Jesse Norell wrote:
SELECT DISTINCT(physmessage_id) FROM dbmail_messageblks WHERE
messageblk LIKE '%Aaron%';
19066 rows in set (12.81 sec)
So it takes about 35% of the time, but returned 190% of the rows. We'll
have to combine this time trial with the header parser to see which adds
more time per message. My guess is the header parser, but we'll just have
to see.
I'd guess that would be true for a small installation, but we need to
keep large installation performance in mind, too - if you have one database
server and N imap servers, it's a lot easier to move the load to the N (and
add more if neccessary) than to rebuild the one with more horsepower. So
far the discussions have seemed to benefit both, but something like this
one would make a difference (35% of the load on the rdbms).

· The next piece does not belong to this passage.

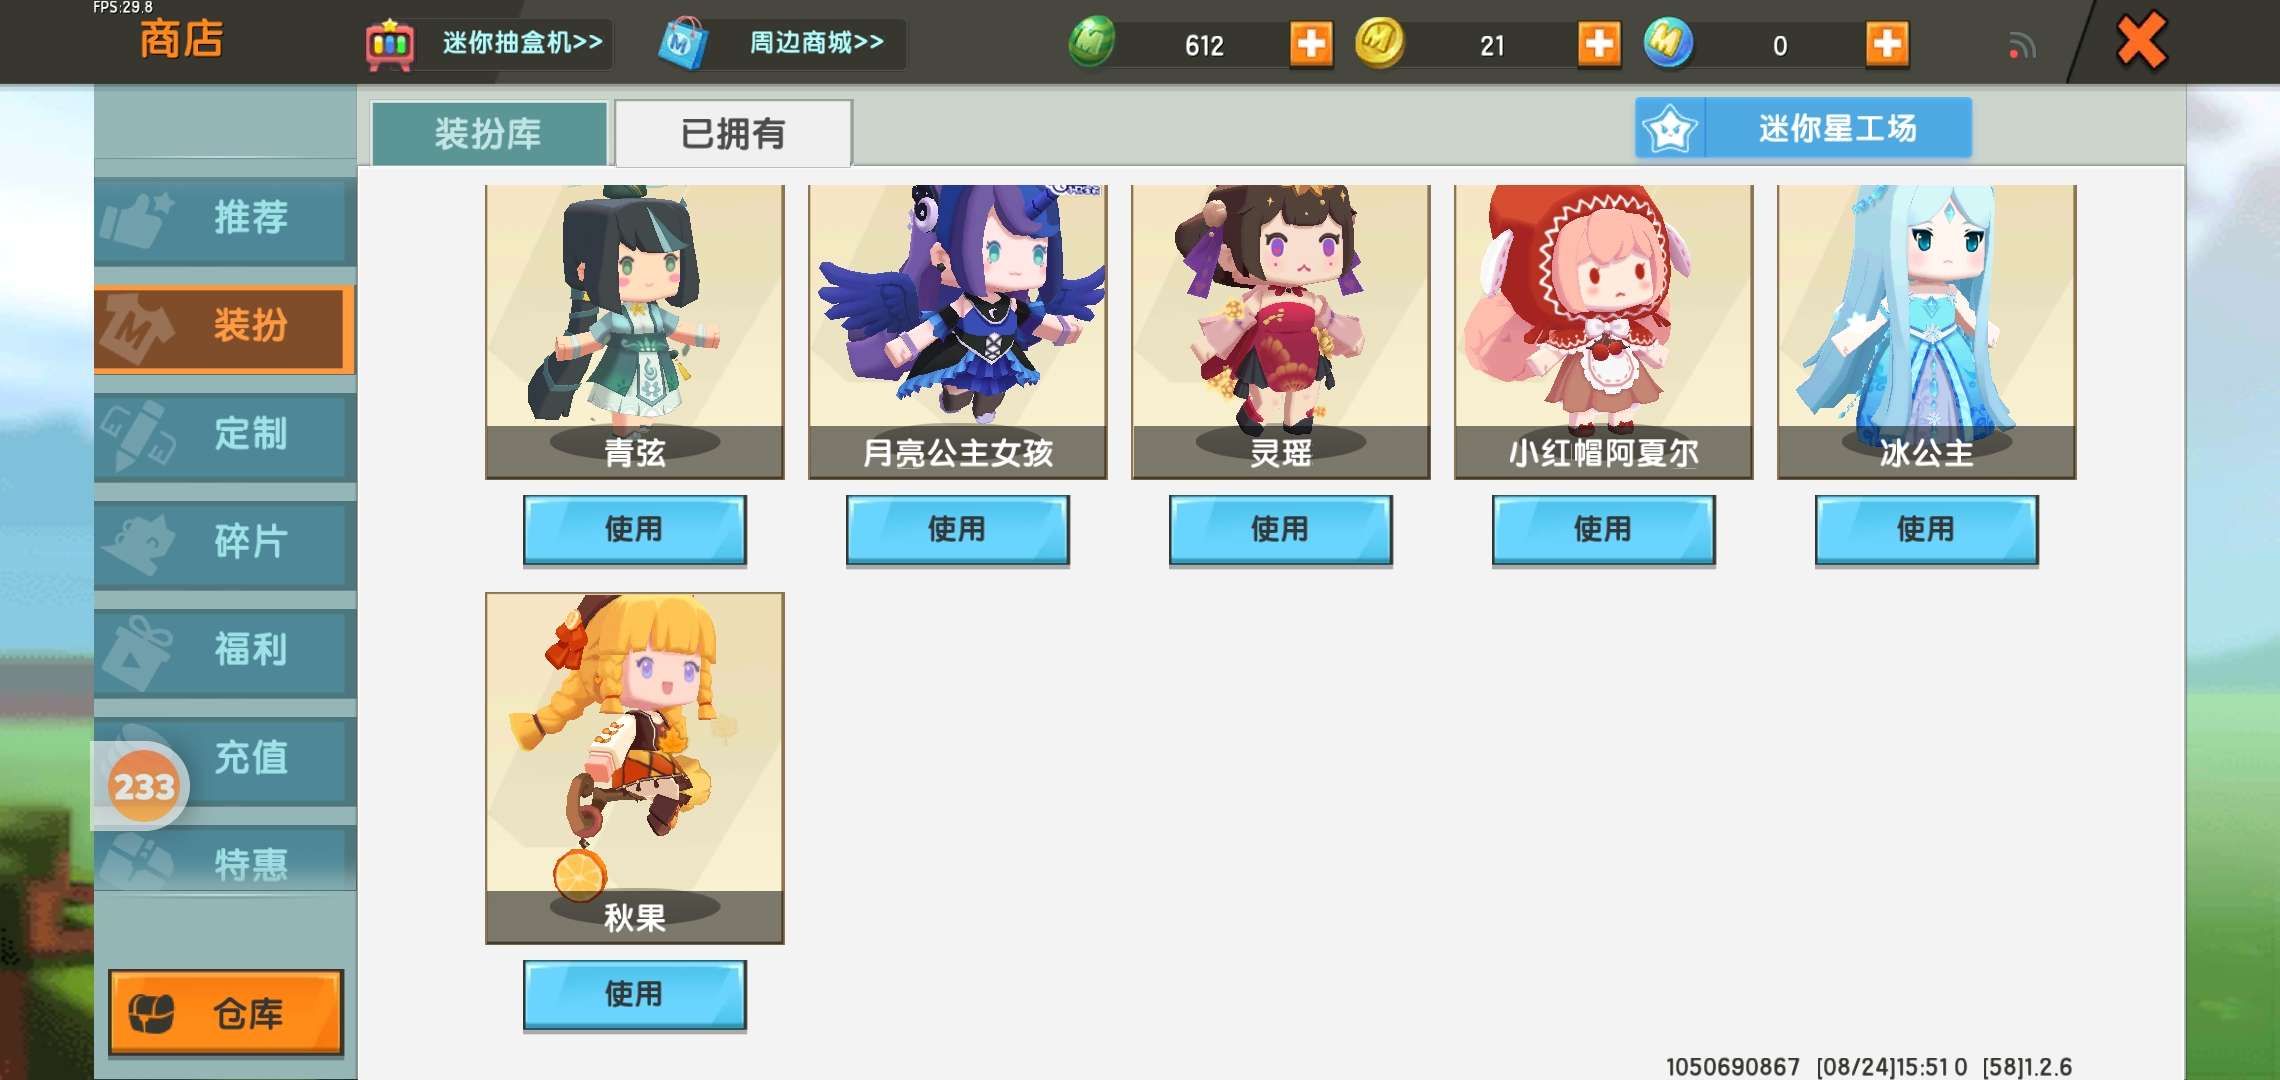Image resolution: width=2280 pixels, height=1080 pixels.
Task: Open the 碎片 sidebar category
Action: (225, 543)
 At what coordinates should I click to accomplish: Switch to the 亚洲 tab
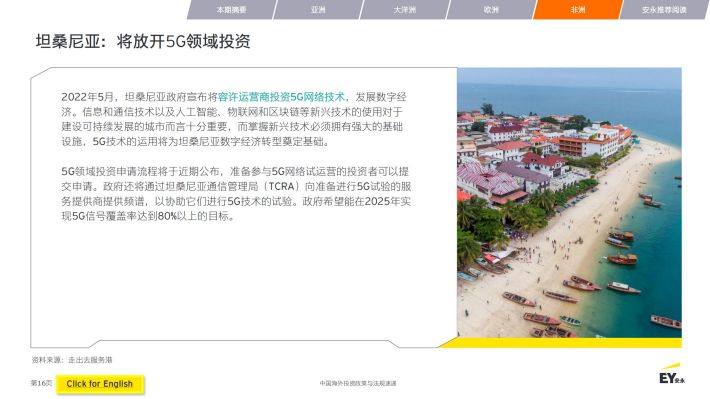coord(318,10)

Along these lines, and admittedly maybe not a great idea, would it seem
desirable to add a config item that sets a "mode" for dbmail that either
does as much work itsself vs. using the database features, or vice-versa?
Might not be terribly useful, but if you could make dbmail perform at it's
peak no matter which kind of setup...
Please not, it becomes another permutation to test! Move the work
to the client! 65% server work and 35% client work adds upp to
100% if the client and server are running on the same machine,
otherwhise we can offload the server a little bit.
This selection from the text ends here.